Will be in the penalty box for a long time. For comparison, look at the progress of WFC since 2018.

BUY

Lowest multiple of the peer group. Lots of negative sentiment has put it under pressure, which might give a bit more upside over the longer term, while still providing you with income.

TOP PICK

This is his pick for income-seeking investors. Not a ton of robust growth in Canada, US growth has been curtailed. You don't buy this for growth. You're going to collect your dividend, over 3-5 years you're waiting for some kind of multiple expansion, and your total return should be quite good. Lowest PE multiple of the peer group. Protected dividend, great capital position.

Still a great domestic franchise, and they'll figure things out in the US. One thing they have to consider is exiting the US completely. Canadian banks have all had a history with the biggest underperformer being the next outperformer (think CIBC). Yield is 6%.

(Analysts’ price target is $82.67)
HOLD

She sold some shares after the penalty was announced, because the measures would cap their US growth, an attractive area for growth. Their discounted valuation reflected concerns. They can still grow in Canada. It trades under 10x PE and the dividend is over 5%. If TD can get their act together and grow earnings, she PE could rise.

HOLD

Sold on the money-laundering news. The fine wasn't the issue; it was the lid on acquisitions and cap on asset growth.

BUY ON WEAKNESS

Will underperform for a little while as they deal with issues, but it trades cheaply at 9.5x PE. Question is: Will earnings fall? He likes TD below the current $75 and would have a half-weight position, but there's a chance this dips below $70, then would add more.

PAST TOP PICK
(A Top Pick Dec 11/23, Down 4%)

It reached its lowest level on Friday in four years but is holding its guidelines. There is an over-reaction to the asset cap in its U.S. component. 9 to 9 1/2 X earnings is too much of a discount. It has the potential to outperform next year.

WATCH
Strategic review of all operations. Investor day in 2H of 2025 to provide clarity.
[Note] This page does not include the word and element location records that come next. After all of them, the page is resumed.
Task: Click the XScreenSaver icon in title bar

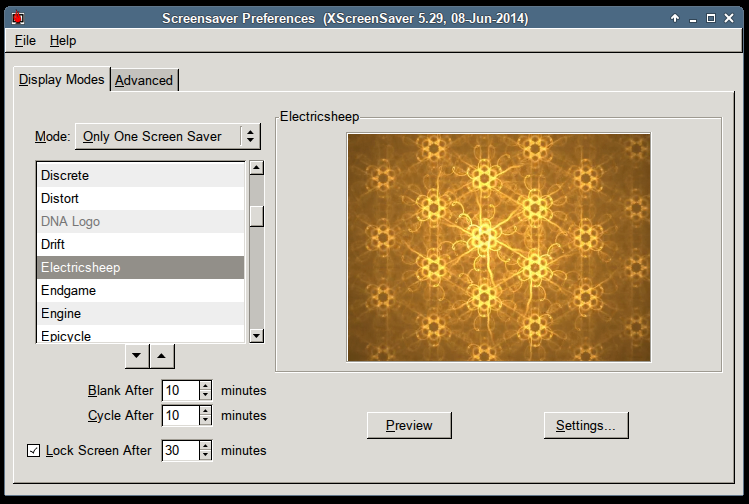Action: pyautogui.click(x=17, y=18)
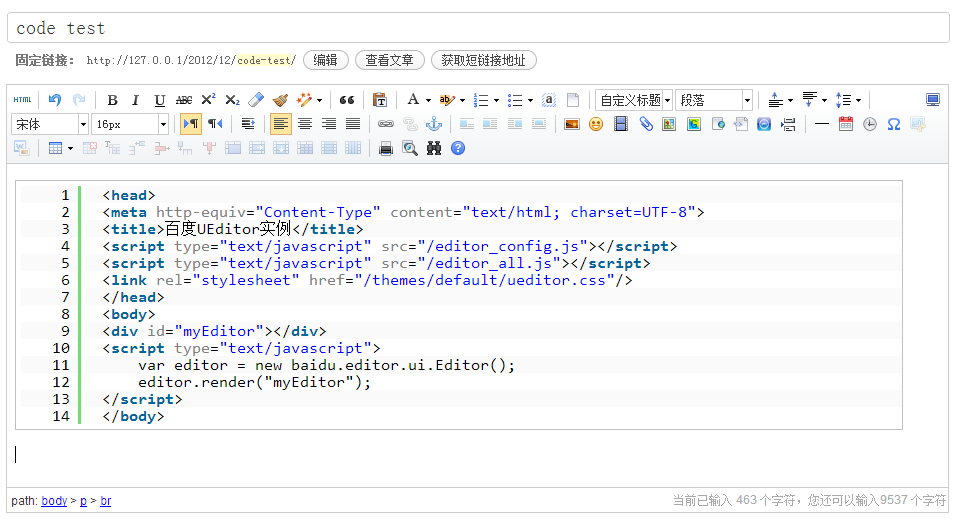
Task: Click the 获取短链接地址 button
Action: [483, 60]
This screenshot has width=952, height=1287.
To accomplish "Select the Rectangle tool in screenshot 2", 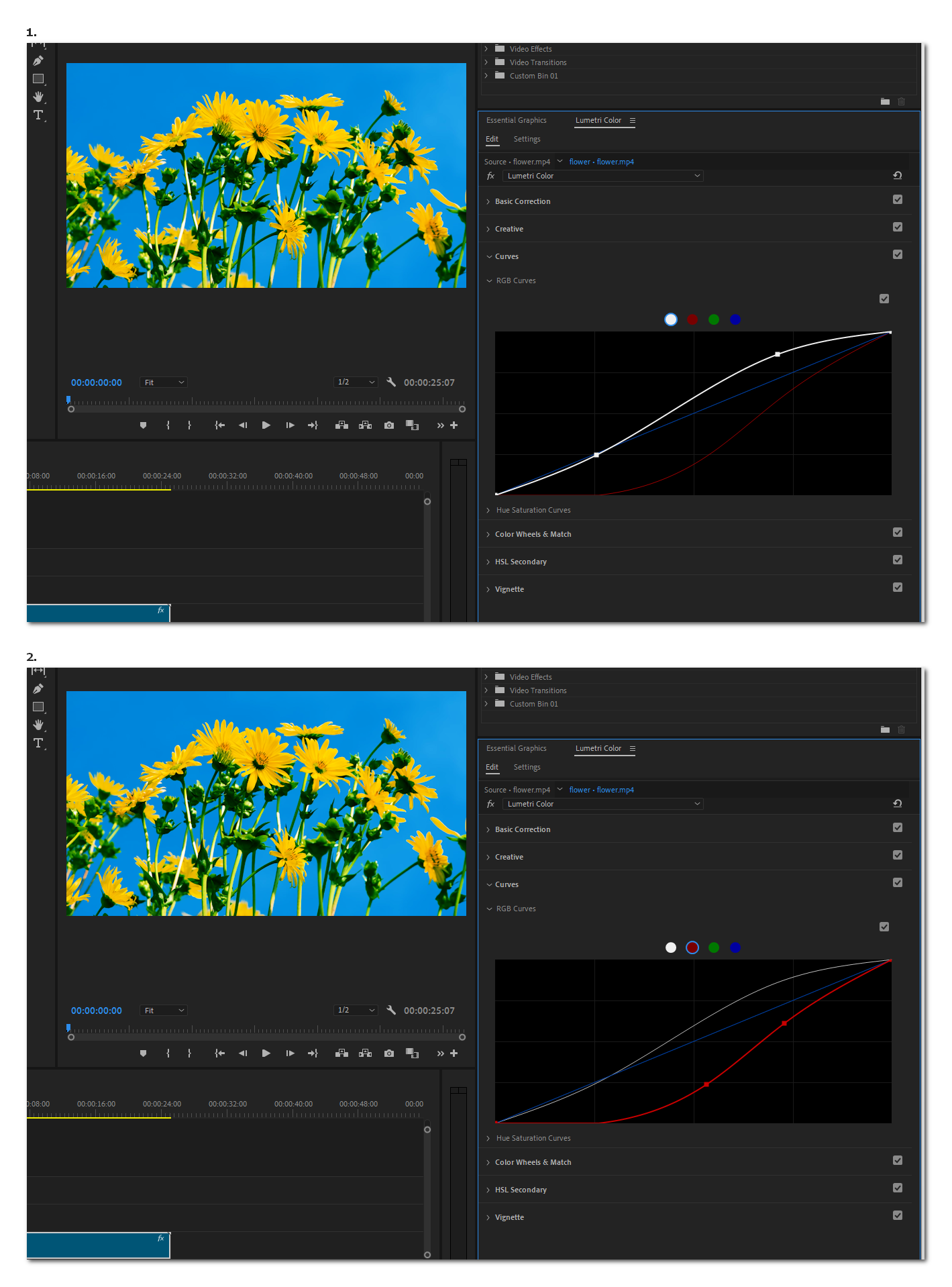I will [38, 707].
Earnings disappointed today, withdrawing some guidance. Not looking good from a fundamental perspective. He thinks they're just getting rid of all the bad stuff at this point, a clean sweep for the new CEO. 

Technically, pulled back to the bottom of the range of support, looks like it will hold. Could have a few days of really negative performance. Once things settle down, it will meander around here a bit. Eventually, the negative news will wear off.

BUY
How will the US fine impact earnings report tomorrow?
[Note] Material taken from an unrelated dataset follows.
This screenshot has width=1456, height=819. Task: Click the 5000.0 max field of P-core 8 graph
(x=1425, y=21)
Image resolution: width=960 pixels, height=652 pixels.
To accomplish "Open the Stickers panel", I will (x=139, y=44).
The fine of $3B (over $4B CAD) was mostly provisioned for in stages. Focus will be on adjusted EPS. Likes the business, though displeased with breakdown in governance and integrity. Tarnished, but not beyond redemption. Discounted valuation is compelling -- margin of safety, attractive entry point. Cautiously optimistic that the worst of the bad news is behind it.

BUY

He's been selling MFC, with most proceeds going here. Sold off on money-laundering fine and asset cap in US. Market's negative on it, but he sees many ways to grow earnings: grow Canadian operations and US commercial. Great opportunity at 10x PE.

PAST TOP PICK
(A Top Pick Nov 20/23, Down 3%)

Thought the fine was already priced in, so he was surprised by the huge drop once announced. Big issue is that US franchise was on autopilot, without the great returns from the Canadian side. A chance to reboot. Risk management should improve, and the multiple will come back. Acquisitions are restricted. Lots of capital on hand.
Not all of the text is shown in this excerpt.